В притче этой виноградари значат -- иудеи, по толкованию церкви, плоды значат -- добрые дела, хозяин значит -- бог, почему же только сын значит -сын? По духу притчи и сын должен иметь и имеет переносное значение. Вся притча доказывает только то, что под сыном нужно разуметь что-то, но наверное уже не сына.
Отец мои доселе делает, и аз делаю" (--17). Этот ответ, в котором господь Иисус усвояет себе равенство с богом отцом по праву и по власти" стр. 49).
Иисус всем велел молиться богу отцу, называть, считать бога отцом; и потому место это только может доказывать обратное, именно то, что Иисус считал себя таким же человеком, как и других людей, и свое отношение к богу определял точно так же, как отношение всех других людей к богу. Слова же: "я делаю, что отец мой делает", очевидно, значат то самое, что значат слова: "будьте совершенны, как отец ваш". Тут он относит эти слова к другим. А когда говорит: "я делаю, что отец мой делает", он относит эти слова к себе, но как к человеку, а никак не как к богу.
И "сего ради паче искажу его убити, яко не токмо разоряше субботу, но и отца своего глаголаше бога, равенся творя богу" (Иоан. 5, 18) (стр. 49).
Слова эти, как и кто бы ни читал их, не имеют другого смысла, как тот, что писатель Иоанн Богослов, желая выяснить истинное значение сыновности богу Христа, представляет образец ложного понимания слов Христа. Слова эти означают только то, что иудеи впадали насчет Иисуса, упрекая его, в то самое заблуждение, в которое впадает теперь церковь, восхваляя его. Другого значения эти слова не могут иметь.

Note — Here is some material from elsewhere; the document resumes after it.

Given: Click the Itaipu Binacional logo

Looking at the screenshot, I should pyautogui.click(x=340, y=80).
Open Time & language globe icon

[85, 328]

"Аминь, аминь, глаголю вам, не может сын творити о себе ничесоже, аще не еже видит отца творяща: яже бо он творит, сияй сын такожде творит" (Иоая. 5, 19) (стр. 50).
Слова эти сказаны в ответ на упреки о том, что он и ученики его нарушают субботу. Он говорит, что бог не перестает творить или промышлять, почему же человеку переставать.
"Яко же бо отец воскрешает мертвые и живит, тако и сын ихже хощет, живит. Отец бо не судит никомуже, но суд весь даде сынови: да вси чтут сына, якоже чтут отца. А иже не чтит сына, не чтит отца, пославшего его" (Иоан. 5, 24, 22, 23) (стр. 50).
То же самое говорится по случаю исцеления в субботу; говорится, что человек может лечить в субботу и сам может решать, что нужно делать человеку, живущему по-божьему, старающемуся быть совершенным, как отец, что человека -- сына бога -- надо чтить, как и бога.